SUPPLIED ENTRIES:
_ _ _ _
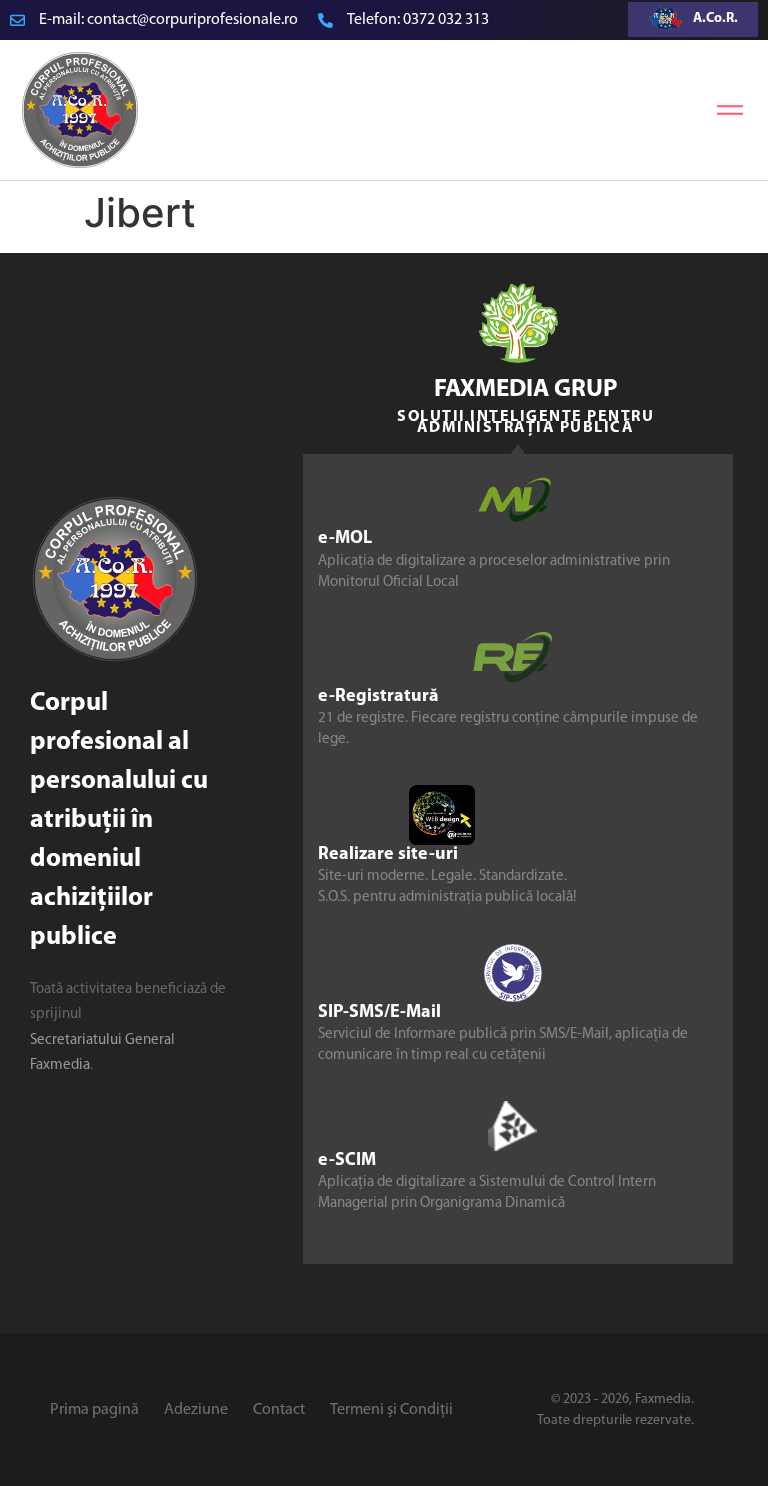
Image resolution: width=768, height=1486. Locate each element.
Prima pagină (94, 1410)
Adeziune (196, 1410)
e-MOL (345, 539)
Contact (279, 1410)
_ _ _ _
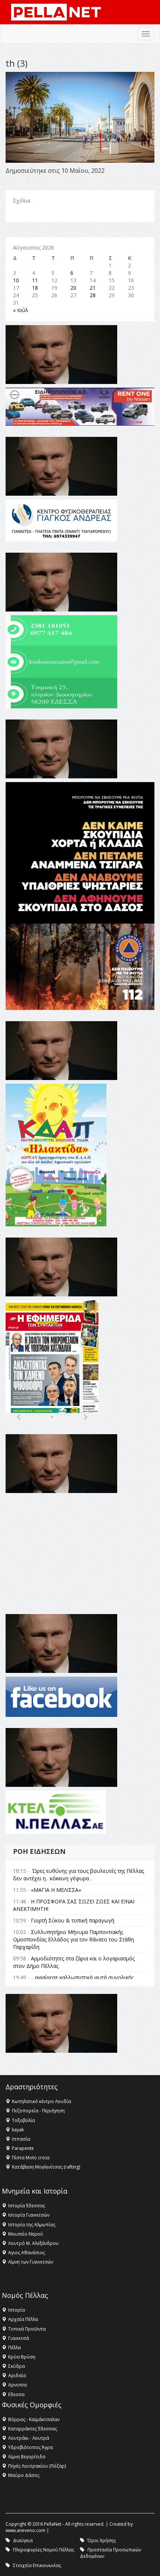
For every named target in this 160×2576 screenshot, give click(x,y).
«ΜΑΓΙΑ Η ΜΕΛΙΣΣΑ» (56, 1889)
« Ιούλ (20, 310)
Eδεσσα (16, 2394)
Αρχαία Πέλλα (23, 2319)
_ _ _ _
REQUIREMENT: Each line above from the one with "Image resolution: width=768, height=1486." up to and including the one with "Contact (279, 1410)" must be set down exactly, and no line outside that span may appear.

ANSWER TO THE EXERCISE:
Image resolution: width=768, height=1486. Locate each element.
Prima pagină (94, 1410)
Adeziune (196, 1410)
e-MOL (345, 539)
Contact (279, 1410)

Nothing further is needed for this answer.